The World Games explained: Ju-Jitsu

The World Games explained: Ju-Jitsu
Ju-Jitsu was originally used as battlefield art by samurai warriors in Japan. (contributed)

We are less than two years away from the World Games 2021 taking place in and around Birmingham. Many are likely unfamiliar with the sports in the World Games, so Alabama NewsCenter is explaining what you can expect to see. Today, we look at Ju-Jitsu.

Ju-Jitsu is a form of Japanese martial arts used as a method of self-defense. It was introduced to the World Games in 1997 and has been a sport a total of seven times. “Ju” means “to be gentle” and “jitsu” translates to “the action.”

The sport was originally used as battlefield art by samurai warriors in Japan. Techniques such as striking, holding, throwing, choking and joint locking are used in this sport. Ju-Jitsu emphasizes the message of yielding to an opponent’s force rather than trying to oppose it.

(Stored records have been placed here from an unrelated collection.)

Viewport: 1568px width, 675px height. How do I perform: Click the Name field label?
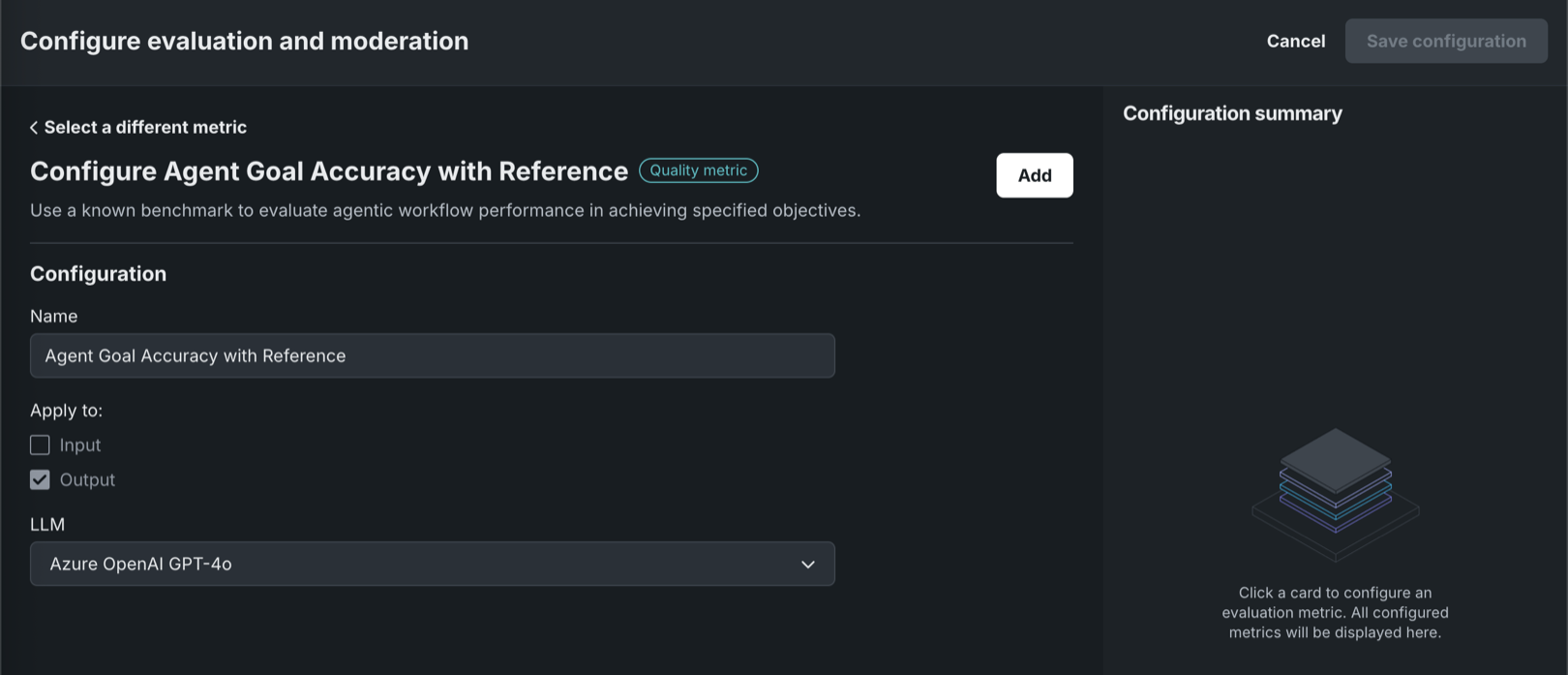click(x=54, y=316)
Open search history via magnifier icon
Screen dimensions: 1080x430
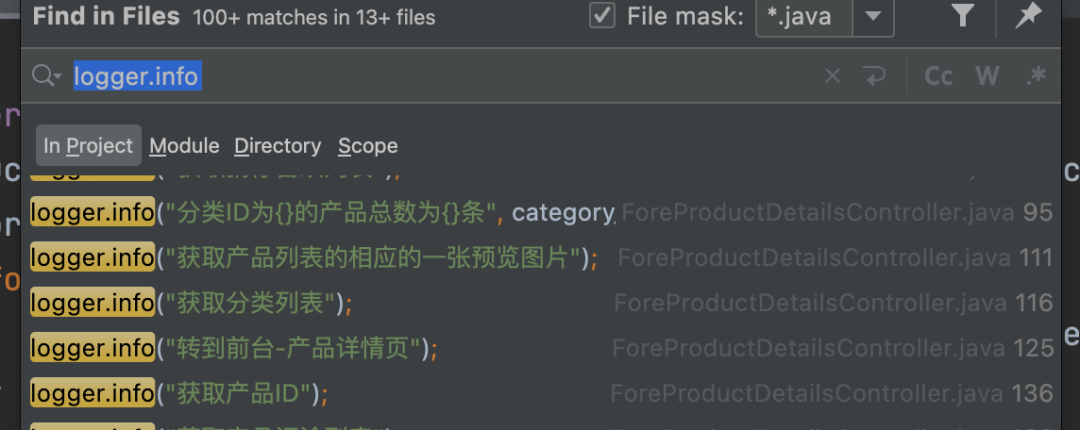point(46,76)
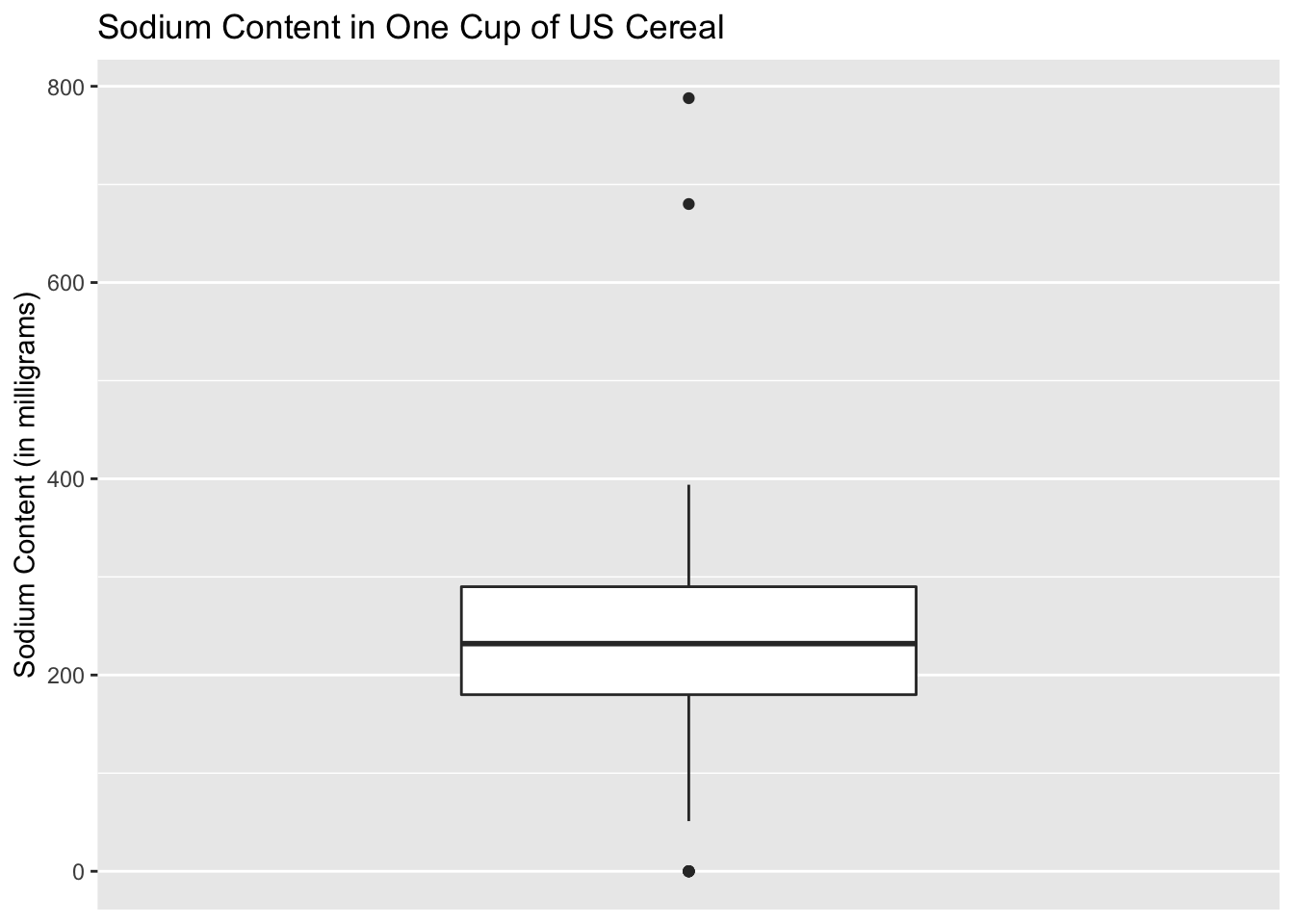Click the 0 tick label on y-axis

[80, 872]
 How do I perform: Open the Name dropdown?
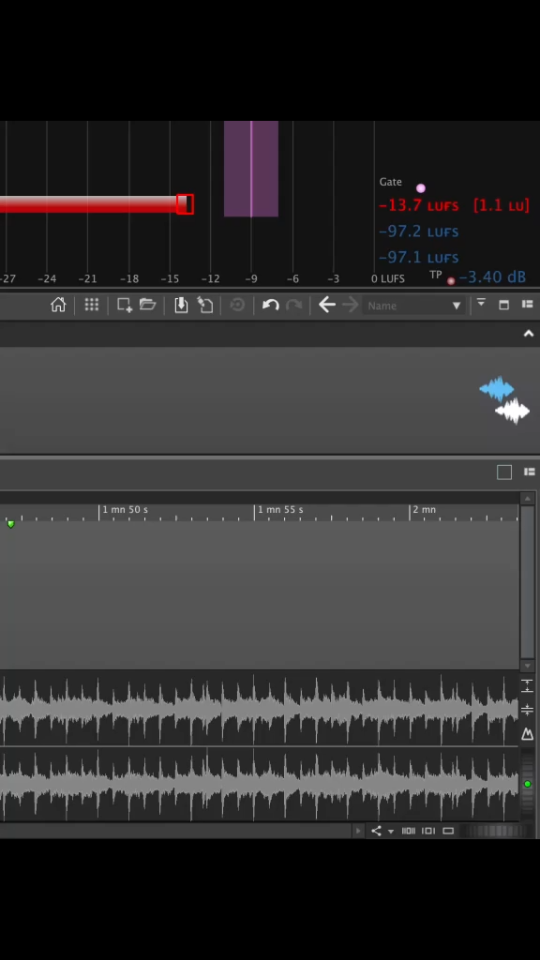tap(413, 305)
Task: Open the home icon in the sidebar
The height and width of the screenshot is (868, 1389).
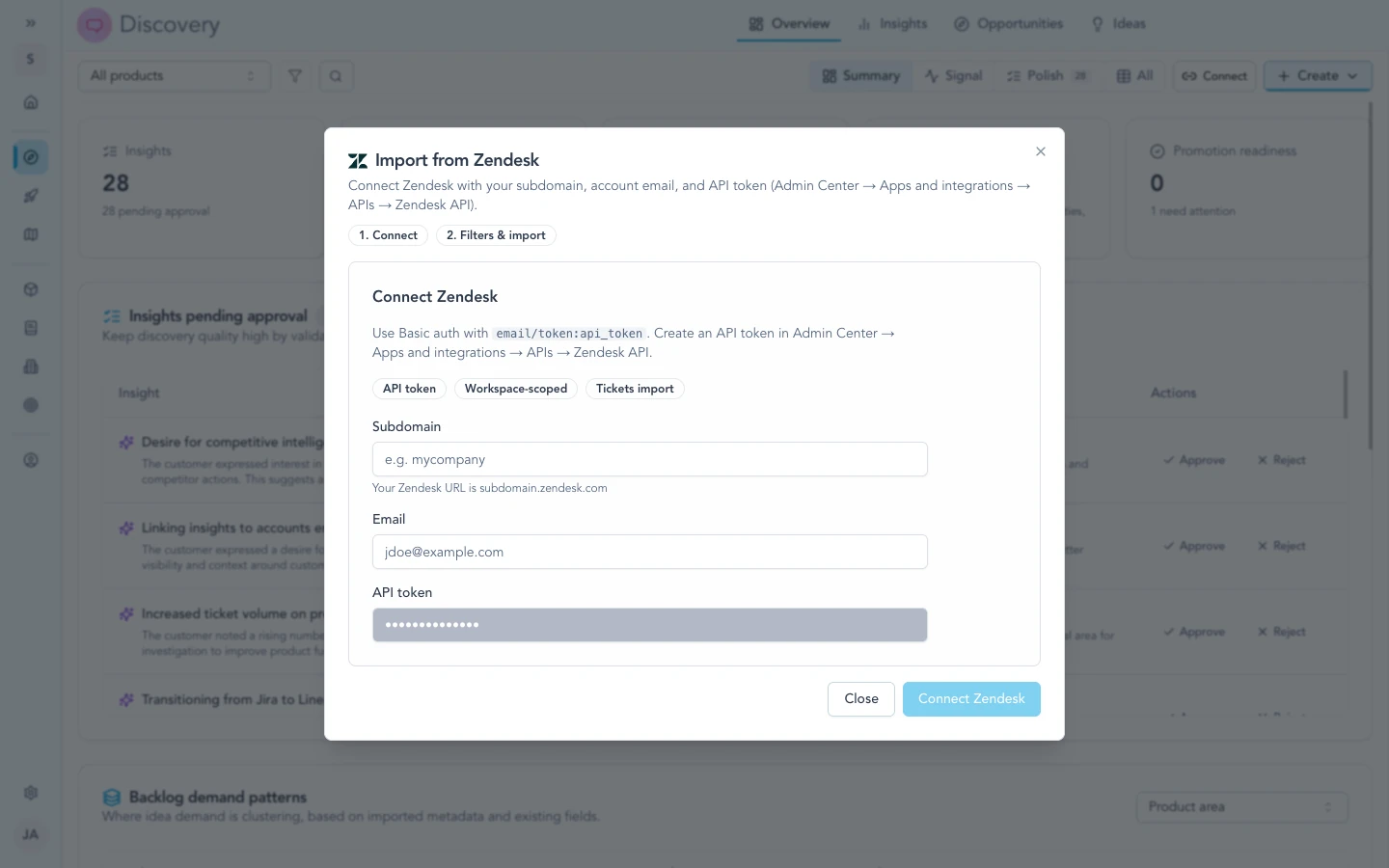Action: (31, 102)
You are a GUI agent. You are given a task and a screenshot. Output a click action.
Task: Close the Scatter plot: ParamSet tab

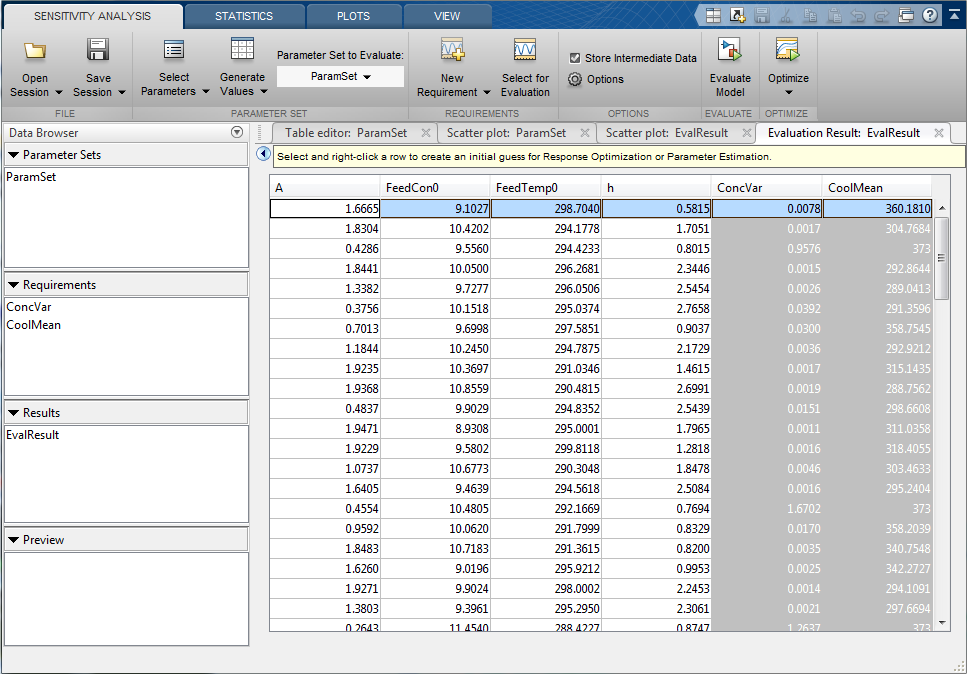pos(583,133)
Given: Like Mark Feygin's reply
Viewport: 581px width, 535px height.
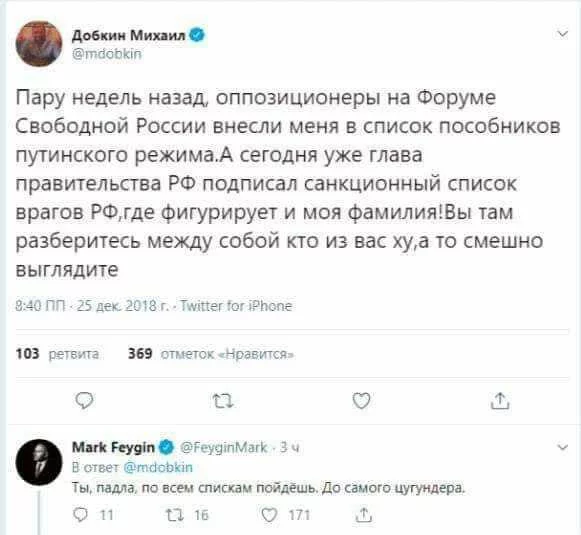Looking at the screenshot, I should point(269,515).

Ju-Jitsu has been part of The World Games since 1997. (contributed)

Ju-Jitsu uses three concepts in the World Games: duo, fighting and ne-waza.

Duo involves self-defense techniques against a variation of 12 attacks. The referee calls out the attacks and judges the athletes based on factors such as control, power, attitude and speed.

Fighting is a combination of striking, grappling and submissions. Scoring is based off how clean and effective one’s actions are, and the winner is whoever receives the most points.

Ne-Waza, also called human chess, focuses more on grappling and ground-fighting. Punches and kicks are not allowed. The goal is to win by submission by locking the opponent’s joints.